• How Is Chronic Angle-Closure Glaucoma Treated?

    Reviewed By J Kevin McKinney MD
    Sep. 11, 2020

    Glaucoma damage is permanent—it cannot be reversed. But medicine and surgery help to stop further damage. Treatment of chronic angle-closure almost always requires laser or surgery to reopen the blocked drainage angle. In most people, some eyedrop medicine is also needed to help control the eye pressure.


    Used every day, eyedrop medicine helps lower eye pressure. Some do this by reducing the amount of aqueous fluid the eye makes. Others reduce pressure by helping fluid flow better through the drainage angle. Glaucoma medications can help you keep your vision, but they may also cause side effects. They can also interact with other medications. It is important to give a list of every medicine you take regularly to all of your doctors. Be sure to talk with your ophthalmologist if you think you may have side effects from glaucoma medicine.

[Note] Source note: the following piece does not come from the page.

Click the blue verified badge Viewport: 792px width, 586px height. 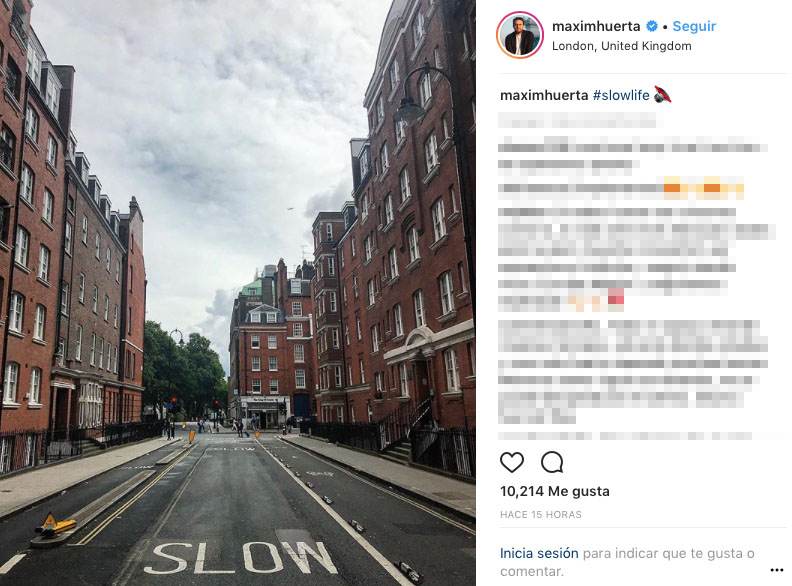[652, 26]
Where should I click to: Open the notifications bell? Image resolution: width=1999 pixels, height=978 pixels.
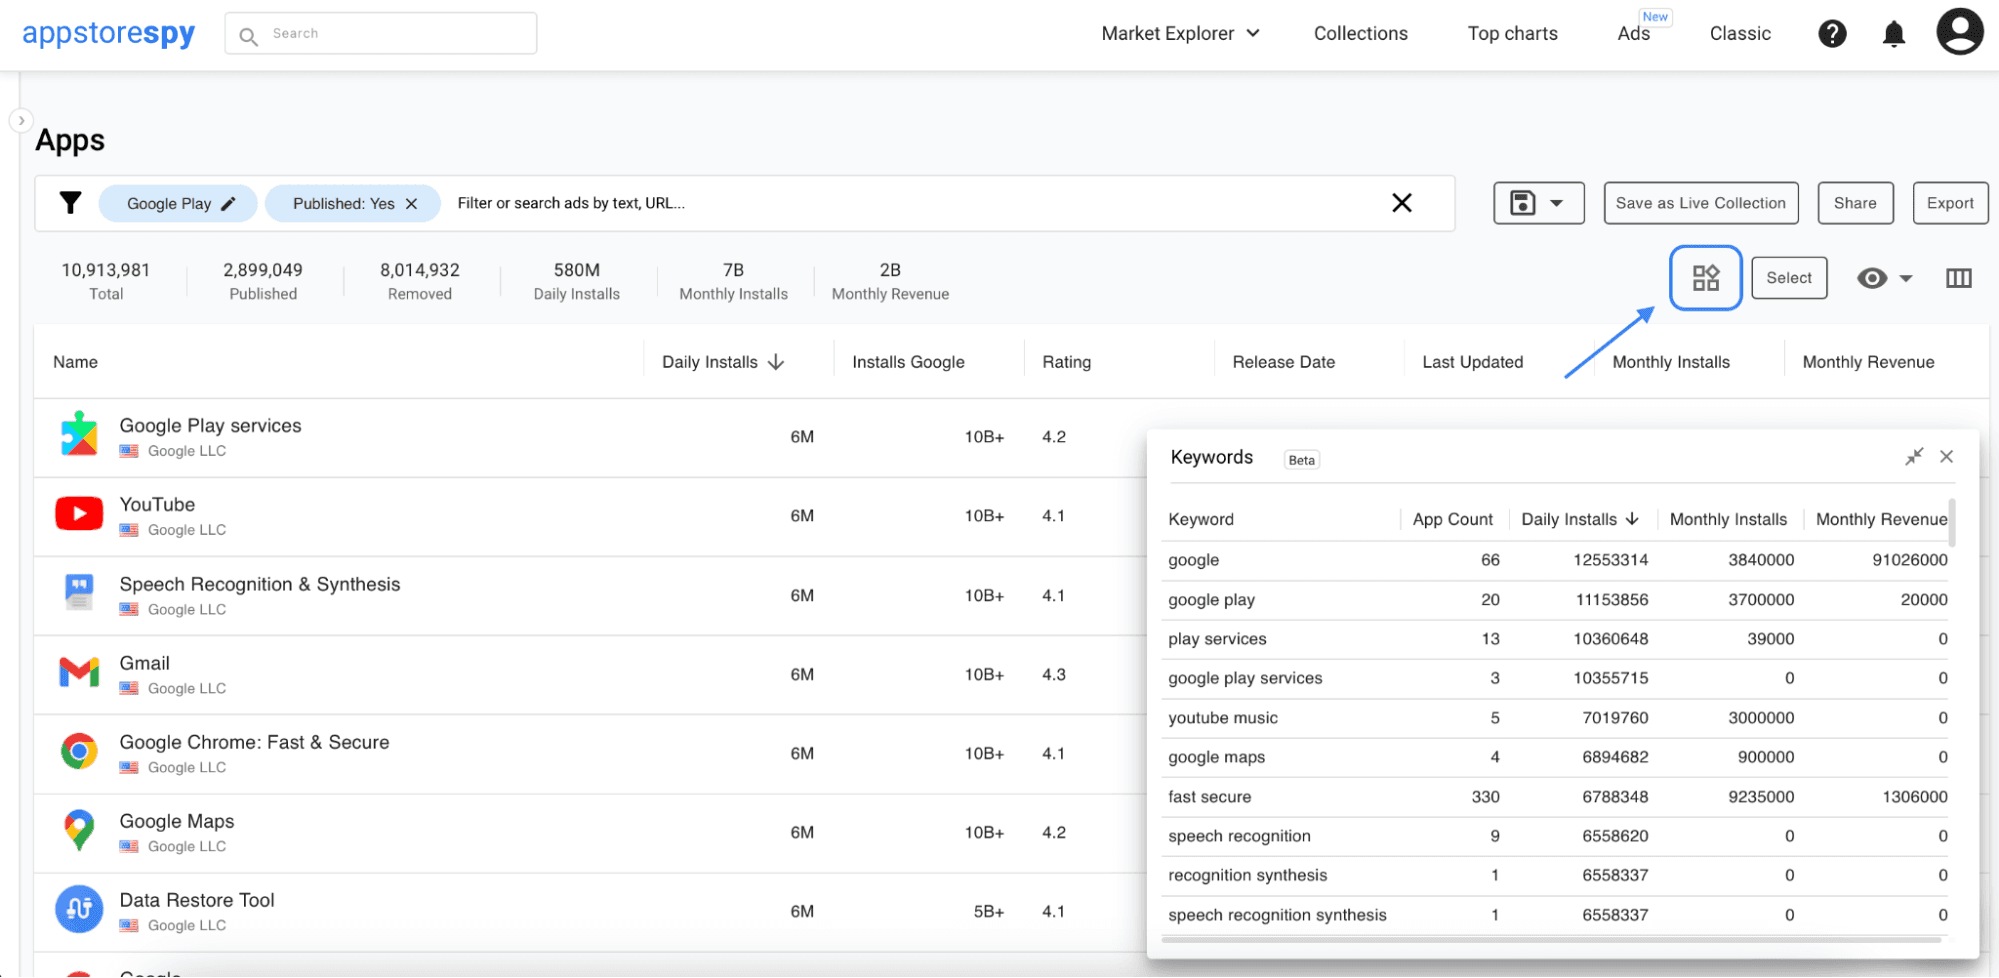[1893, 34]
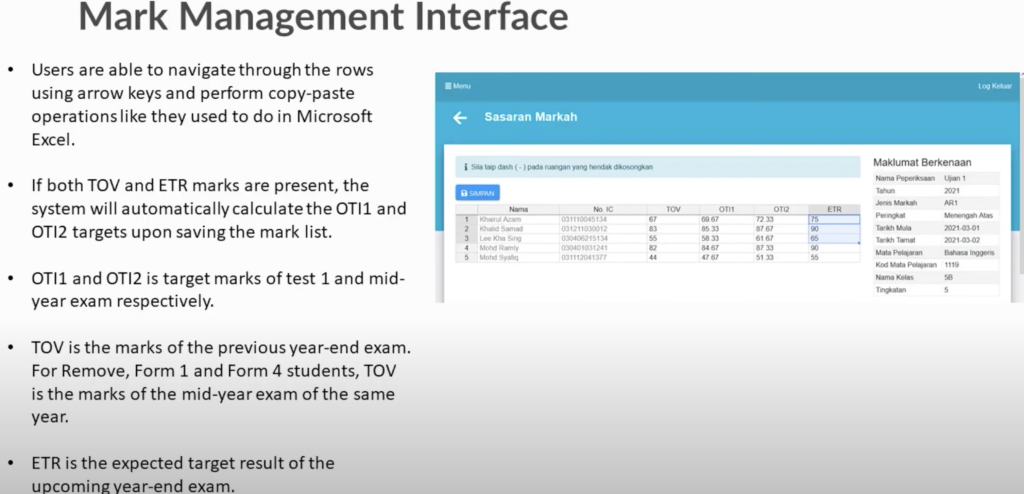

    Never change or stop taking your glaucoma medications without talking to your ophthalmologist. If you are about to run out of your medication, ask your ophthalmologist if you should have your prescription refilled.

    Laser surgery

    There are two main types of laser surgery to treat chronic angle-closure glaucoma. They both move the iris away from the drainage angle and help fluid drain from the eye. These procedures are usually done in the ophthalmologist’s office or outpatient surgery center.

    • Iridotomy. The ophthalmologist uses a laser to create a tiny hole in the iris. This hole helps fluid flow to the drainage angle.
    • Iridoplasty. The ophthalmologist uses a laser to shrink the iris back away from the drainage angle.

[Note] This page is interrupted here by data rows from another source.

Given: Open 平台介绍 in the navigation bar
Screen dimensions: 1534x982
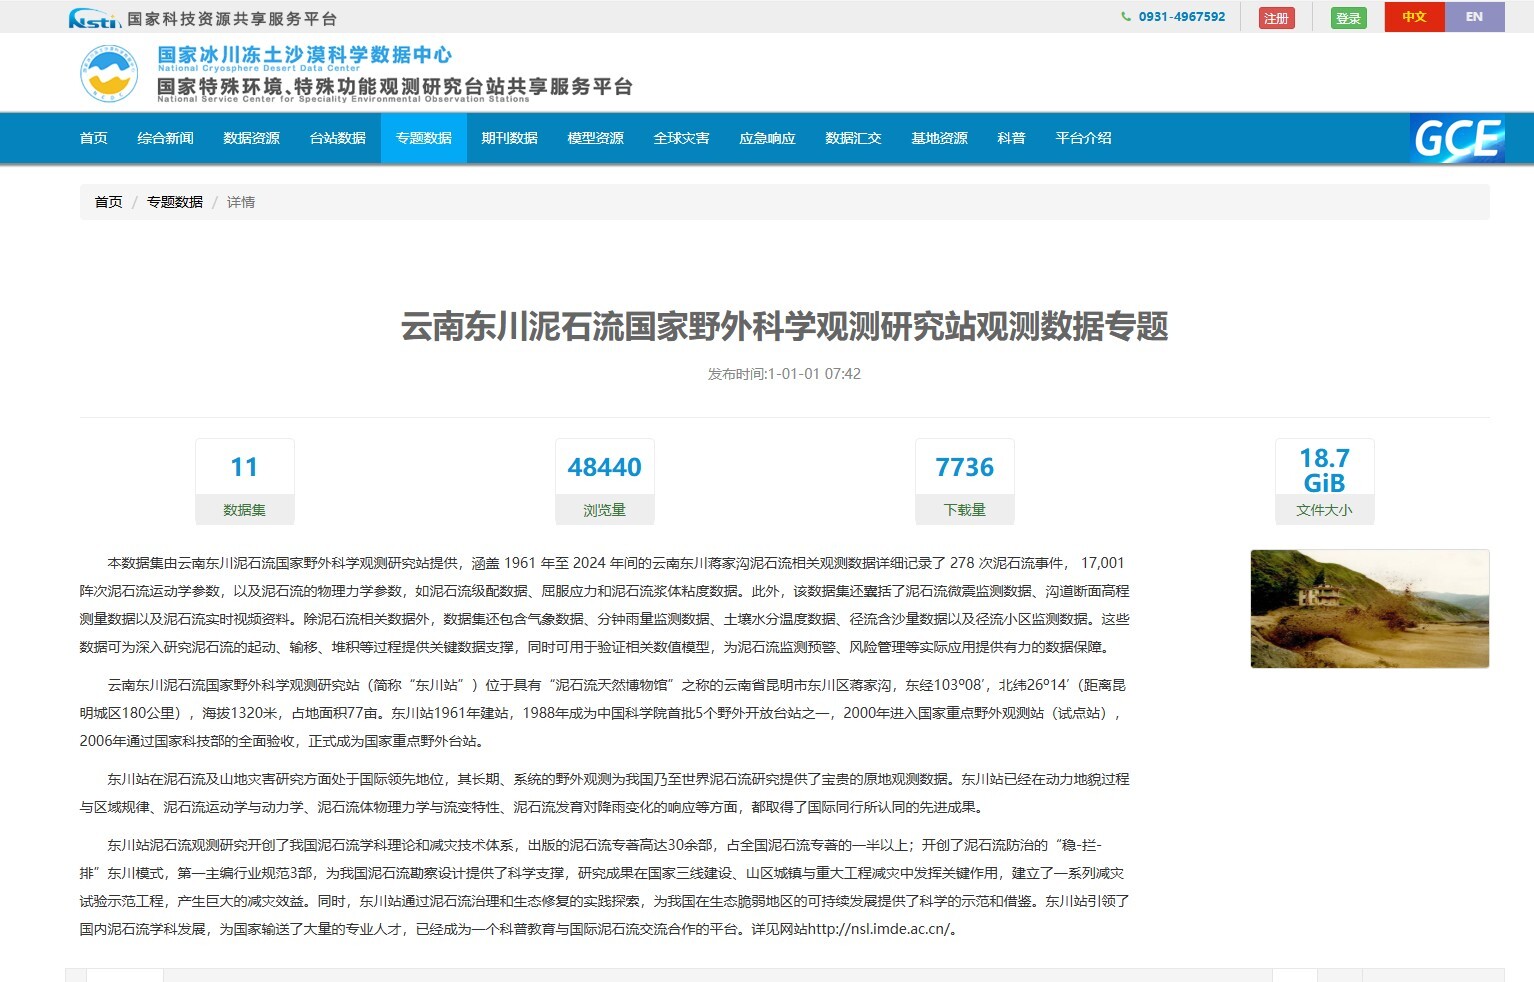Looking at the screenshot, I should pyautogui.click(x=1084, y=138).
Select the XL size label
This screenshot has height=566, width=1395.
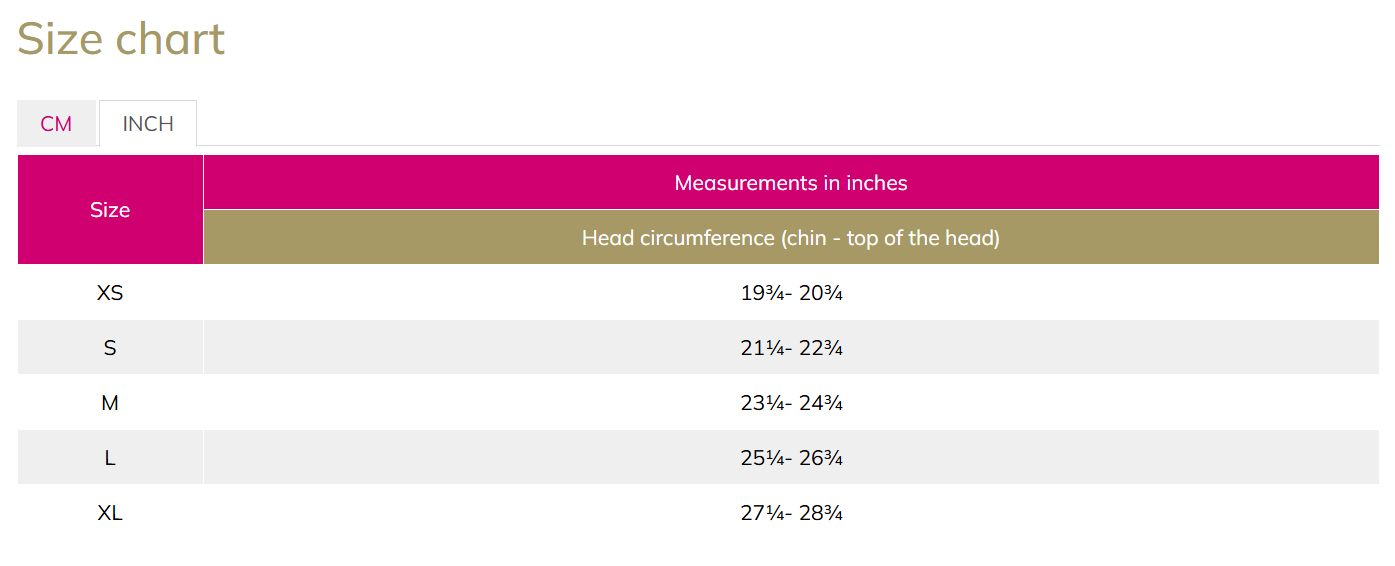(x=110, y=513)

    Operating room surgery

    Some glaucoma surgery is done in an operating room. These procedures either reopen the blocked drainage angle or create a new drainage channel for the aqueous humor to leave the eye.

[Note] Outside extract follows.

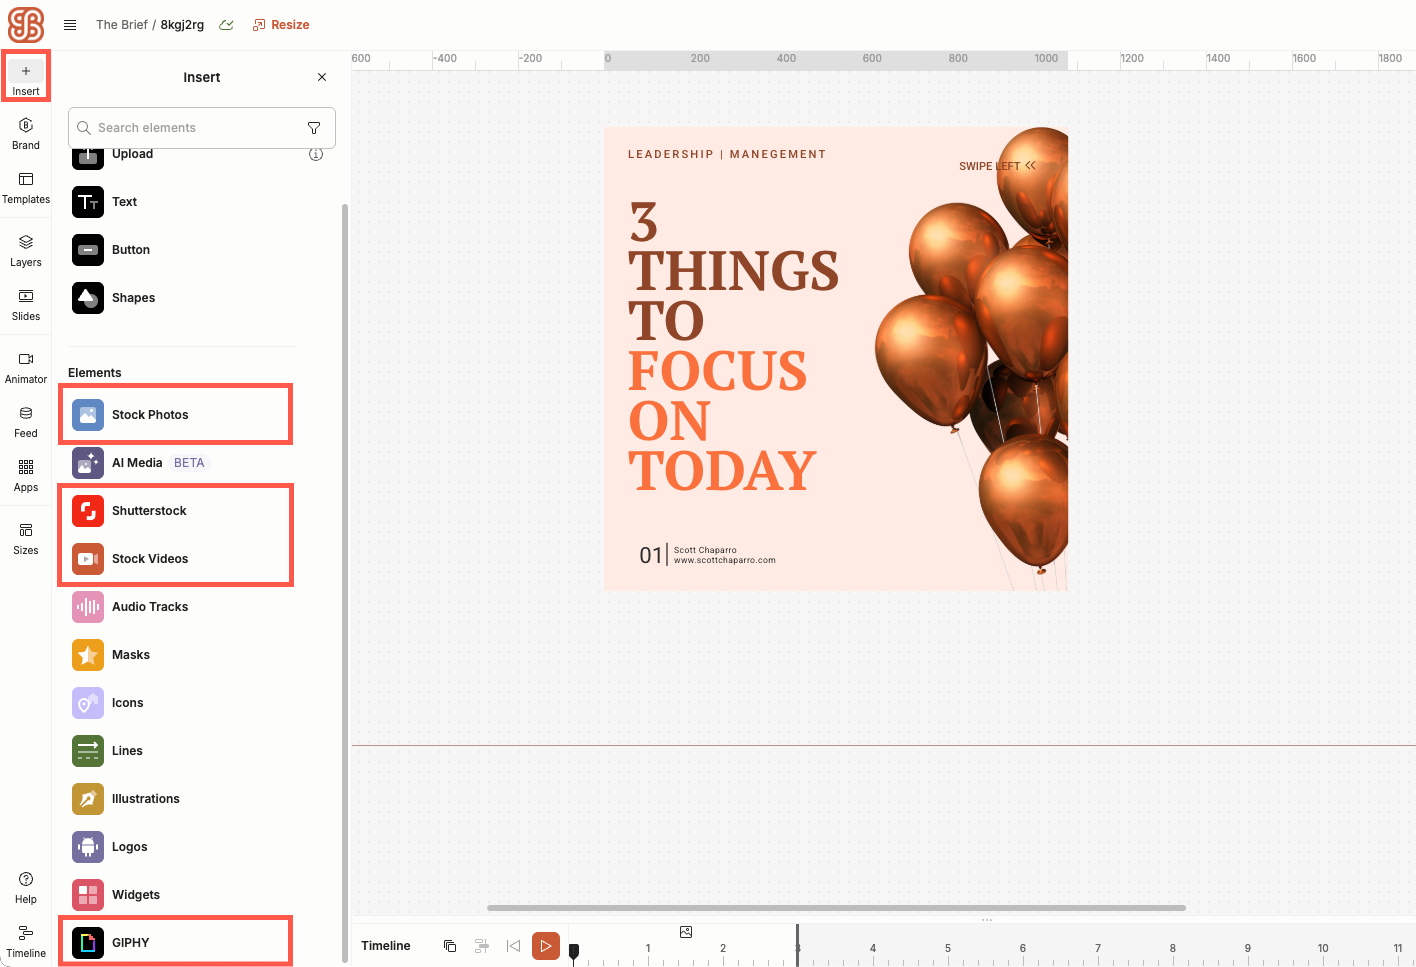Open GIPHY element library
1416x967 pixels.
click(x=130, y=943)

    • Cataract surgery. In some people, their lens is large enough to push the iris up over the drainage angle, causing angle-closure glaucoma. If the lens is also cloudy, it is called a cataract. Your eye surgeon can remove the lens and replace it with a thin, clear implant lens. This can reopen the drainage angle and help lower your eye pressure. 
    • Synechialysis. If the iris has been blocking the drainage angle for a long time, the iris may permanently stick to the angle. This connection is called a synechia. It blocks the flow of fluid out of the eye. Your eye surgeon can use tiny instruments inside the eye to break these connections and pull the iris away from the drainage angle. This may restore the flow of aqueous fluid out of the eye.
    • Trabeculectomy. This is where your eye surgeon creates a tiny flap in the sclera (white of your eye). He or she will also create a bubble (like a pocket) in the conjunctiva (the thin membrane that covers the inside of your eyelids and white part of your eye) called a filtration bleb. It is usually hidden under the upper eyelid and cannot be seen. Fluid will be able to drain out of the eye through the flap and into the bleb. In the bleb, the fluid is absorbed by tissue around your eye, lowering eye pressure.
    • Glaucoma drainage devices. Your ophthalmologist may implant a tiny drainage tube in your eye. It sends the fluid to a collection area (called a reservoir). Your eye surgeon creates this reservoir beneath the conjunctiva. The fluid is then absorbed into nearby blood vessels, lowering eye pressure.

    Glaucoma is a silent thief of sight

    Chronic angle-closure glaucoma usually has no symptoms in its early stages. In fact, half the people with glaucoma do not know they have it! Having regular eye exams can help your ophthalmologist find this disease before you lose vision. Your ophthalmologist can tell you how often you should be examined.

    Your role in chronic angle-closure glaucoma treatment

    Treating glaucoma successfully is a team effort between you and your doctor. Your ophthalmologist will prescribe your glaucoma treatment. It is up to you to follow your doctor’s instructions. You can expect to visit your ophthalmologist about every three to six months. However, this can vary depending on your treatment needs. If you have any questions about your eyes or your treatment, talk to your ophthalmologist.